To resolve this issue, configure exclusive partitions to /var/log/amazon and /var/lib/amazon, and mount them with exec permissions.

Review your managed node permissions

You receive the following example error message when the managed node doesn't have the required permissions to access the specified Amazon S3 bucket:

"Unable to download payload: https://s3.DOC-EXAMPLE-BUCKET.region.amazonaws.com/aws-ssm-region/patchbaselineoperations/linux/payloads/patch-baseline-operations-X.XX.tar.gz.failed to run commands: exit status 156"

To resolve this issue, update your network configuration and make sure that you can reach the AWS Regional Amazon S3 endpoint. For more information, see  AWS Systems Manager Agent (SSM Agent) communications with AWS managed S3 buckets.

Review your Run Command tasks and directory space

You receive the following example error message when two commands simultaneously run AWS-RunPatchBaseline on the same managed node. You can also receive this error message when there's no available disk space on the /var directory.

Example error:

"IOError: [Errno 2] No such file or directory: 'patch-baseline-operations-X.XX.tar.gz'Unable to extract tar file: /var/log/amazon/ssm/patch-baseline-operations/patch-baseline-operations-1.75.tar.gz.
failed to run commands: exit status 155
Unable to load and extract the content of payload, abort.
failed to run commands: exit status 152"

To resolve this issue, complete the following tasks:

  • Make sure that no maintenance window has two or more Run Command tasks that run AWS-RunPatchBaseline. The tasks can't have the same priority level and run on the same target IDs. Change the priority levels if necessary.
  • Make sure that only one State Manager association runs AWS-RunPatchBaseline on the same schedule and targets the same managed nodes.
  • Make more disk space available under the /var directory.

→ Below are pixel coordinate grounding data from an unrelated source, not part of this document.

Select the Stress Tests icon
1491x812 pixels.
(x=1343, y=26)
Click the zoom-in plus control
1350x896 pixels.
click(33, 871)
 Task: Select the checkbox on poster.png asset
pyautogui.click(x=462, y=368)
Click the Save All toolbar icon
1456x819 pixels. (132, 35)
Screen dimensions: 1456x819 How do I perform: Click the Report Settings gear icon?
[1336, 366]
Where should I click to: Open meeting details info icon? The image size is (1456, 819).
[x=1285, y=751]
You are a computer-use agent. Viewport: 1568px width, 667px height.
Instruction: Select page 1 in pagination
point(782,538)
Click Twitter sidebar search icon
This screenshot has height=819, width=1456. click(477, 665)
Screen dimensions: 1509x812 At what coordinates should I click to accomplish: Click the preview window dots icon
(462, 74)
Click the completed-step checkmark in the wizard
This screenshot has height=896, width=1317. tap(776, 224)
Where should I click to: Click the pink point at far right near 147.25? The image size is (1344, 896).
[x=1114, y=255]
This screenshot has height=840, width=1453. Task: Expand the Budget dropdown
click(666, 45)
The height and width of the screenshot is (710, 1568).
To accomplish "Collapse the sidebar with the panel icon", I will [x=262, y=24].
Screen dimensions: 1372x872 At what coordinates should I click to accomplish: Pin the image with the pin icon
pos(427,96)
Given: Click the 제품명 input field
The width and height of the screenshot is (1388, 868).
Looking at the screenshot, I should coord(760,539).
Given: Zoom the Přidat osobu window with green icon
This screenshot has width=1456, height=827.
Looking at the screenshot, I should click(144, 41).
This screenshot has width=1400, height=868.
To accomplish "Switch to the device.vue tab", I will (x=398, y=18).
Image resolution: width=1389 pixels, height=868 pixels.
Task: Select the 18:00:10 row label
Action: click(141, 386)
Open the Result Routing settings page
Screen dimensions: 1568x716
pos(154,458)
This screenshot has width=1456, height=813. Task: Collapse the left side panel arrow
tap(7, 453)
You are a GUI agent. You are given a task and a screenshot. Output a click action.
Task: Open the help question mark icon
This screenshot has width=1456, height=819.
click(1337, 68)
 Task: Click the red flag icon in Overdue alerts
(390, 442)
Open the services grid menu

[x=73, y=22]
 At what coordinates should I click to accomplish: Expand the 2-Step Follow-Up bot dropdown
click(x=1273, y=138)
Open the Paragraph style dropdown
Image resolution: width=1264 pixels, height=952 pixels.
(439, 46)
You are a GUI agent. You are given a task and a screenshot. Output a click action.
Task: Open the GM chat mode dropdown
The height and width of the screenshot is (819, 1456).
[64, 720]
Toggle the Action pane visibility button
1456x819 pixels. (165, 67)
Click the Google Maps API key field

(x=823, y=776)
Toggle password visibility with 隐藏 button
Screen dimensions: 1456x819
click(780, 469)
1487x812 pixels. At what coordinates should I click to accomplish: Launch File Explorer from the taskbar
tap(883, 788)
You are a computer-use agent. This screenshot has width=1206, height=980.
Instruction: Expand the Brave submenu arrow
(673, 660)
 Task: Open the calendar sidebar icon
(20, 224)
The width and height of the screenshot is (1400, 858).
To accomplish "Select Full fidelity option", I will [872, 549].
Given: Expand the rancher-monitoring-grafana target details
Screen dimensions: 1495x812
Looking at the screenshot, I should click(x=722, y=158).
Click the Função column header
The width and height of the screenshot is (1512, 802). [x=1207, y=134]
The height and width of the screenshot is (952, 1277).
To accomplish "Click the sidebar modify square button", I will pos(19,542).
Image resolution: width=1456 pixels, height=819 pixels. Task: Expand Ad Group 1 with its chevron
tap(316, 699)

Review the processes that run on a managed node

You receive the following example error message when AWS-RunPatchBaseline runs on a managed node where yum is already running and another process locked the database:

"MM/DD/YYYY HH:MM:SS root [INFO]: another process has acquired yum lock, waiting 2 s and retry."

To resolve this issue, complete the following tasks:

  • Make sure that no State Manager association, maintenance window tasks, or other configurations that run AWS-RunPatchBaseline on a schedule simultaneously target the same managed node.
  • Make sure that no manual yum operations run at the same time.

Review the server's Python version

You receive the following example error message when a supported version of Python 3 isn't installed on the Red Hat Enterprise Linux (RHEL), Debian Server, Raspberry Pi, or Ubuntu Server instance:

"An unsupported package manager and python version combination was found. Dnf requires Python 2 or Python 3 to be installed."

To resolve this issue, install a version of Python 3 (3.0 - 3.9) on the required server.

Review your OS

You receive the following example error message when an OS isn't supported:

"An error occurred (UnsupportedOperatingSystem) when calling the GetDeployablePatchSnapshotForInstance operation: patch_common.exceptions. PatchManagerError: ('Unsupported Operating System', 146)"

To resolve this issue, use a supported OS for Patch Manager.

Review the output of the instance

After the patching operation fails and the console output is truncated, you might not be able to view the entire output.

To resolve this issue, review the entire output on the instance at the following location:

"/var/lib/amazon/ssm/<example-instance-id>/document/orchestration/<example-command-id>/awsrunShellScript/PatchLinux/stdout"

Note: Replace all example strings with your values.

You can also configure the operation to send the Run Command output to Amazon S3 or CloudWatch.